Shortly afterwards Margaret Thatcher is summoned to the palace, where she formally accepts her appointment as prime minister by kissing the monarch’s hands. She is then driven in a black Rover to Downing Street. Looking rather subdued and slight among the swirl of reporters and burly police officers, she quotes a favourite phrase of her former colleague Airey Neave, who was killed by a car-bomb at the beginning of the election campaign: ‘There is now work to be done.’ Before disappearing through the door of No. 10 to get on with it, she also recites ‘some words of St Francis of Assisi, which I think really are just particularly apt at the moment’:
Where there is discord may we bring harmony,
Where there is error may we bring truth,
Where there is doubt may we bring faith,
And where there is despair may we bring hope.
Introduction Dare to know
The rapid progress true Science now makes, occasions my regretting sometimes that I was born too soon. It is impossible to imagine the height to which may be carried, in a thousand years, the power of man over matter. We may perhaps learn to deprive large masses of their gravity, and give them absolute levity, for the sake of easy transport. Agriculture may diminish its labour and double its produce; all diseases may by sure means be prevented or cured, not excepting even that of old age, and our lives lengthened at pleasure even beyond the antediluvian standard. O that moral science were in as fair a way of improvement, that men would cease to be wolves to one another, and that human beings would at length learn what they now improperly call humanity!
Letter from BENJAMIN FRANKLIN to Joseph Priestley
(8 February 1780)
In September 1784, a Berlin magazine invited several German intellectuals to answer the question ‘What is Enlightenment?’ They included the philosopher Immanuel Kant, who rose to the challenge with a vigour and clarity not always evident in his lengthier works:
Enlightenment is man’s emergence from his self-incurred immaturity. Immaturity is the inability to use one’s own understanding without direction from another. This immaturity is self-incurred if its cause is not lack of understanding, but lack of resolve and courage to use it without another’s guidance. Sapere aude! Dare to know! That is the motto of Enlightenment.

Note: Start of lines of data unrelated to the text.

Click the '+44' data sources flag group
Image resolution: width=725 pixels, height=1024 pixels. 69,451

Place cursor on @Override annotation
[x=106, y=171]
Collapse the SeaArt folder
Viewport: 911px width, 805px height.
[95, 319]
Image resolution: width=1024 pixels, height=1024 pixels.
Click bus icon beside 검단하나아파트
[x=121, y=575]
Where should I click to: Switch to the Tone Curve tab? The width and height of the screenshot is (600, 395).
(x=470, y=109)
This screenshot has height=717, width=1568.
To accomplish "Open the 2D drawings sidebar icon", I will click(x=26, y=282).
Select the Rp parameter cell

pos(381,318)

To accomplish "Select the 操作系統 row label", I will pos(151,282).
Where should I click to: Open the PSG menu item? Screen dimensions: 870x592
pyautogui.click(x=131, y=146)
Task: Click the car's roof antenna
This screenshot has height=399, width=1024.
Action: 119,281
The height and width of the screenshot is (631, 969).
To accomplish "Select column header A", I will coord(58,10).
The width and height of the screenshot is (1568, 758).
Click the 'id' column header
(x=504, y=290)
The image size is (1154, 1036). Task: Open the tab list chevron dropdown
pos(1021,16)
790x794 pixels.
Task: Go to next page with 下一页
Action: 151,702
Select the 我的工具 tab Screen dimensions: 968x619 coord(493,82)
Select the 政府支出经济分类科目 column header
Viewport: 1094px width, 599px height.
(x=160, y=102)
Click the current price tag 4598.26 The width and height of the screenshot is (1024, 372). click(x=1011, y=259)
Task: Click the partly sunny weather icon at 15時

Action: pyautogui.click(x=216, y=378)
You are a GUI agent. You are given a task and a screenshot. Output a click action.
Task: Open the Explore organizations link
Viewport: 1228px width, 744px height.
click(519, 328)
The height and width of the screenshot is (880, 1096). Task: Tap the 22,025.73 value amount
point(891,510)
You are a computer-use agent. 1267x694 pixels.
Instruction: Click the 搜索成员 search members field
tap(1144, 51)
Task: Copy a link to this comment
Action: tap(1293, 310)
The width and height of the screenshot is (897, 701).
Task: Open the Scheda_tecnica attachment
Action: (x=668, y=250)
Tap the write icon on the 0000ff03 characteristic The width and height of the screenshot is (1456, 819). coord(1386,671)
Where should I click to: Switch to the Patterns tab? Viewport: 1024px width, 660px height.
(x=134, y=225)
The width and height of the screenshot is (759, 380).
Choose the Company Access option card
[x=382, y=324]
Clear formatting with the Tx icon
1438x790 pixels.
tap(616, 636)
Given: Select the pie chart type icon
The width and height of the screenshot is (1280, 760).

The sprightly optimism of this venerable professor, then already in his sixties, derived from his belief that a revolution in human history was imminent. In the Critique of Pure Reason , which had been published three years earlier and established his reputation throughout Europe, Kant had sought to reconcile the two dominant schools of modernist philosophy – the British empiricist approach of Bacon, Locke and Hume (who held that knowledge was the product of experience and experiment, and thus subject to amendment), and the continental rationalism exemplified by Descartes and Spinoza, which maintained that certainty could be achieved by inferential reasoning from first principles. What these traditions had in common was far more important than what divided them, and by incorporating elements from both he was able to demolish the pretensions of religion to superior knowledge or understanding. ‘The critical path alone is still open,’ he announced after almost seven hundred pages, having cleared away the metaphysical obstacles.